● SOURCE DATA:
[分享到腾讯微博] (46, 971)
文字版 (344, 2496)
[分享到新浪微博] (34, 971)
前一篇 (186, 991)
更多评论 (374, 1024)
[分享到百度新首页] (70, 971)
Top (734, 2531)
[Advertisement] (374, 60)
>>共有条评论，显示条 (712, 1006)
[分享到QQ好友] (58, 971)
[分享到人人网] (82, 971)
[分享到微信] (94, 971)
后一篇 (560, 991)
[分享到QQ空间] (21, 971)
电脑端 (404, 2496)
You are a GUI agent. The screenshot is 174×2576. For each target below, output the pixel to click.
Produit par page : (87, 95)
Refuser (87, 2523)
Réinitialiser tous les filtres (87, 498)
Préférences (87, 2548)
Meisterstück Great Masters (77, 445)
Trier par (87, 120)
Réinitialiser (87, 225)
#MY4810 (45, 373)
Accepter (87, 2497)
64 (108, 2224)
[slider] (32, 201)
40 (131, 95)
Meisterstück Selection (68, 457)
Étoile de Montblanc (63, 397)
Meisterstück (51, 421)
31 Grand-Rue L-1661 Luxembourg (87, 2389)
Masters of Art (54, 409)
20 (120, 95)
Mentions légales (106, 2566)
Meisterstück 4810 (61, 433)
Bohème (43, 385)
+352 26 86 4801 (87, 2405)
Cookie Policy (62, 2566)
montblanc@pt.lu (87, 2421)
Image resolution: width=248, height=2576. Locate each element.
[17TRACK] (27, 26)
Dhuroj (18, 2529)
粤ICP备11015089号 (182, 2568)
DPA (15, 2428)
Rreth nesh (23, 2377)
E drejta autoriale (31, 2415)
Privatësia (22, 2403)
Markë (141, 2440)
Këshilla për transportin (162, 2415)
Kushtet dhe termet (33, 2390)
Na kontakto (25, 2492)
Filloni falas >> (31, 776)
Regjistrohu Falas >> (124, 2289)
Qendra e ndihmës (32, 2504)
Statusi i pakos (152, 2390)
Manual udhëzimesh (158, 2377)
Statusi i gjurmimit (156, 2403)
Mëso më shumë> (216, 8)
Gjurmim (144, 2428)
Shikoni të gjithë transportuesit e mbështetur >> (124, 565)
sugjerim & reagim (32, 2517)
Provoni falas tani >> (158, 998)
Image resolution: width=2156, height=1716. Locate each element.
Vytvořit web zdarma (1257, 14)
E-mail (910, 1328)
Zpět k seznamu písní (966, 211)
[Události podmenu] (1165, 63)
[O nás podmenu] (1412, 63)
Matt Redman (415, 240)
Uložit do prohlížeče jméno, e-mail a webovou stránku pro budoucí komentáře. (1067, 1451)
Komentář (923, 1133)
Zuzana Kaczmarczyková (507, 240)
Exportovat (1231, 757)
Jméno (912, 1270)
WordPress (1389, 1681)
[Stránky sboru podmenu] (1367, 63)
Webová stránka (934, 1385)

● EXERCISE GOAL:
Your answer should be the lines above that contain the word "podmenu", copied out.

● OUTPUT OF THE TASK:
[Události podmenu] (1165, 63)
[O nás podmenu] (1412, 63)
[Stránky sboru podmenu] (1367, 63)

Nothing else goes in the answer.